Regular Silver Stars last pretty much forever. Don't know what the reason for the difference in lifespan is.
 
#14 ·
With H.I.D lights being so inexpensive now I just try to order the highest quality set for the best price. I stay away from the real cheap ones. You get what you pay for!! I've had sets go in a few days and I've had a set in my Acura for two years now. No problems!!!
 
#15 ·
Real HID still isn't that cheap. Aftermarket on the other hand. . .

My current setup is using Osram CBI's which retail for ~$185, plus the projectors, ~$120, associated harnesses and shrouds, $45, and aftermarket ballasts, $120. My Matsushita ballasts that I had potted I got for a steal during a sale but I believe TRS usually sells them for ~$160 or so.

Now if you go cheap aftermarket, (eBay/DDM/VVME, etc) you're looking at $40 for ballasts and bulbs.

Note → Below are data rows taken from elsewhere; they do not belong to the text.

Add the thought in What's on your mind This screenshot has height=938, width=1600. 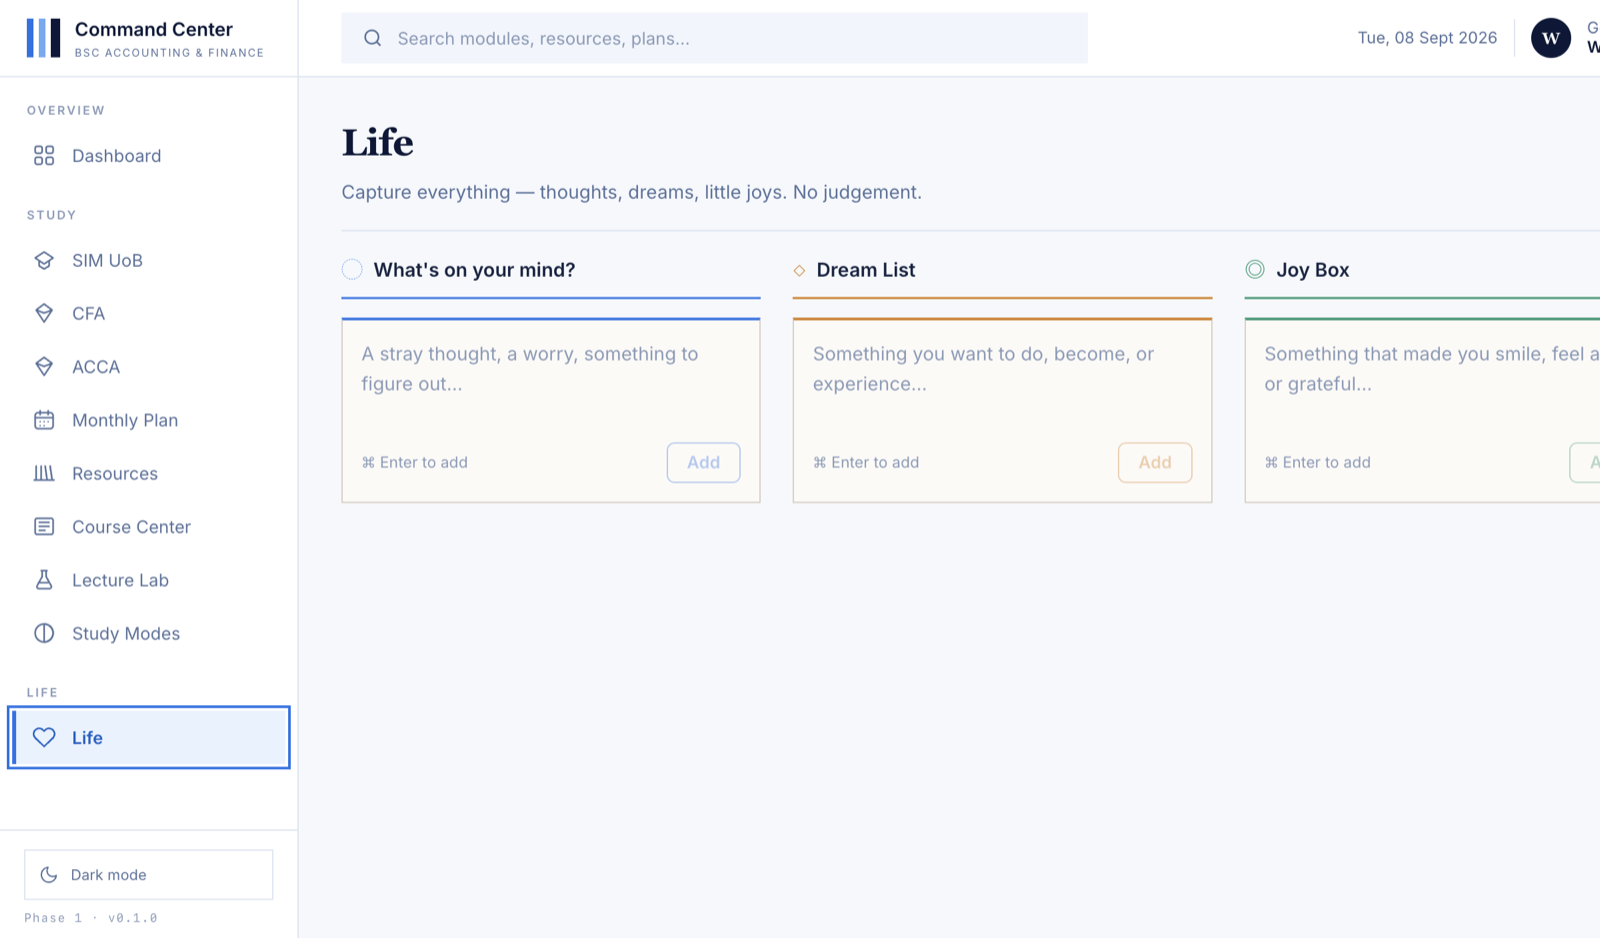[x=704, y=462]
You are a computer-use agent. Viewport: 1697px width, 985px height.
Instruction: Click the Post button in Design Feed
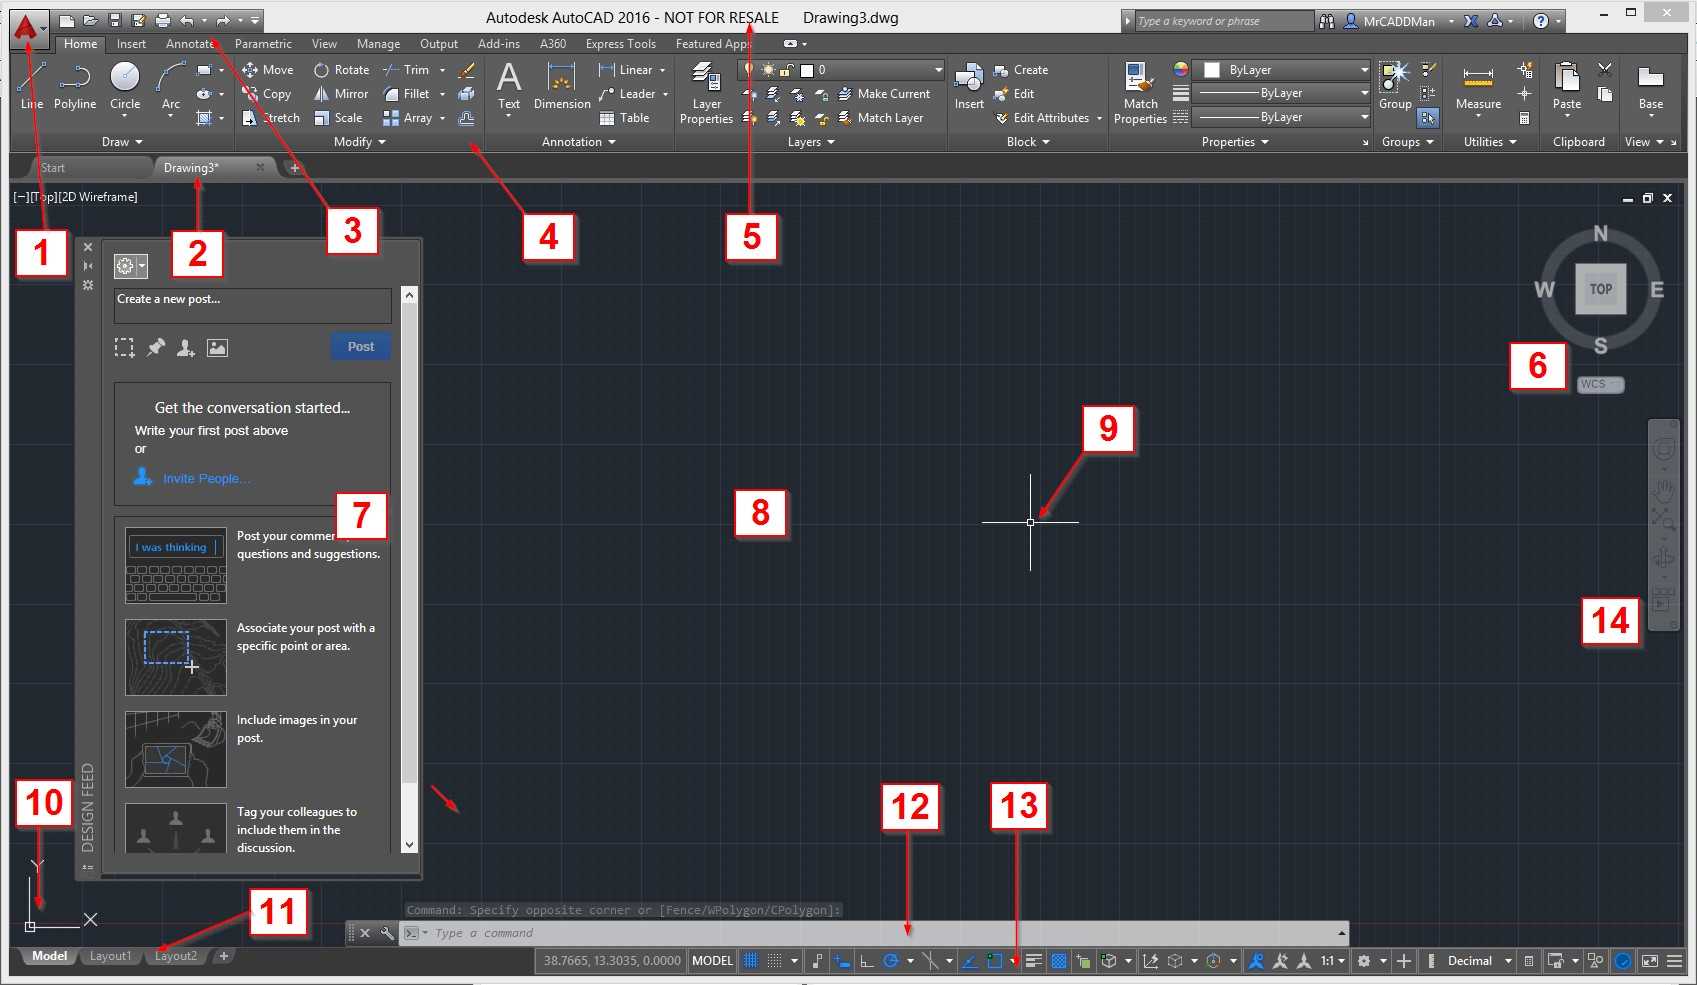(x=360, y=346)
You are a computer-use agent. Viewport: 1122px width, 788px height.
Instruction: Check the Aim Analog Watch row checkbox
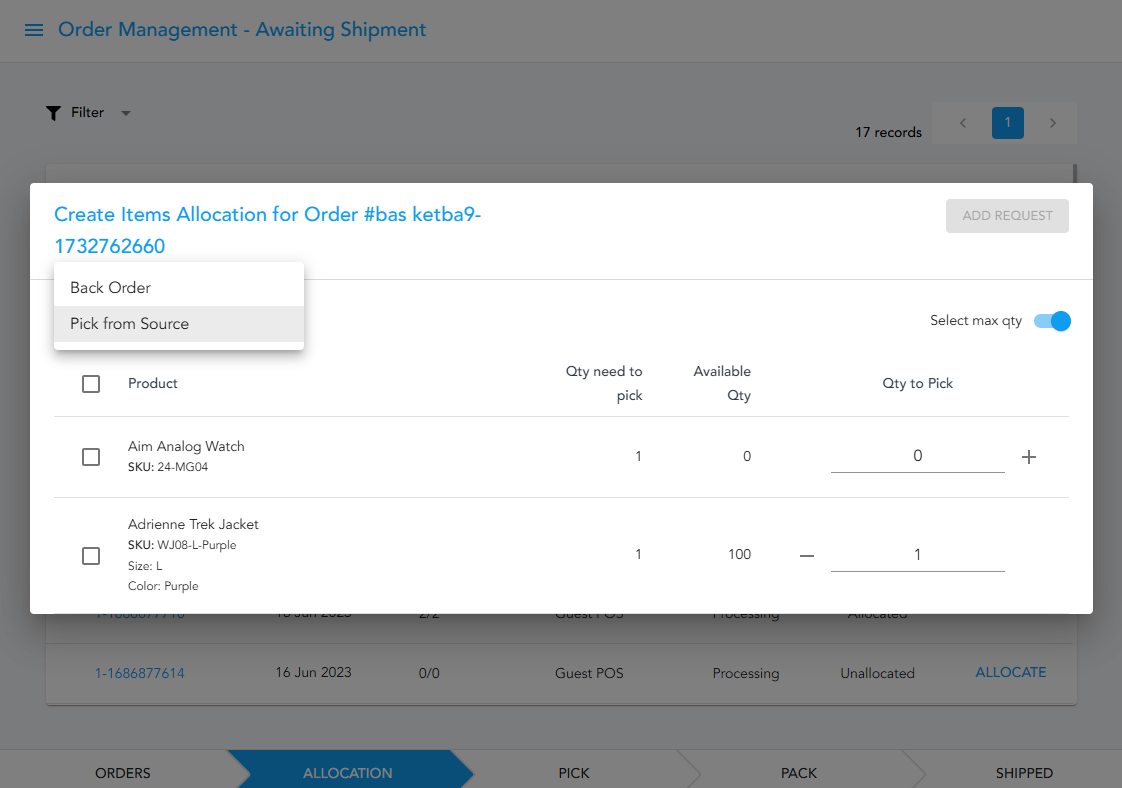91,456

Which do you think will function better? The $40 kit that somehow they're making profit on, even after warranties. Or the OE kit that meets or exceeds manufacturer specs?
 
#16 ·
That's why I said stay AWAY from the cheap ones. $185 to me is a good price. Plus I got angel eyes projector 6000k halo w 10000k low and 10000 high. And 10000k fogs so yea I got over $500 in visibility as well! You pay $40 for HID then expect th to screw up. And factory bulbs are almost $100 a bulb. I said I buy the highest quality for the best price not cheapest price! I agree w ya though!!
 
#18 ·
Wow. . .you need to educate yourself on how the kelvin scale and HID's work if you think it's a good idea to run a dedicated HID high beam, nevermind 6000K fogs and 10,000 low/high beams.

Wow, bumped a 7 year old thread for that??

Blue lights make your car go faster.
Doh! Didn't even realize I was responding to a 7 year old bump.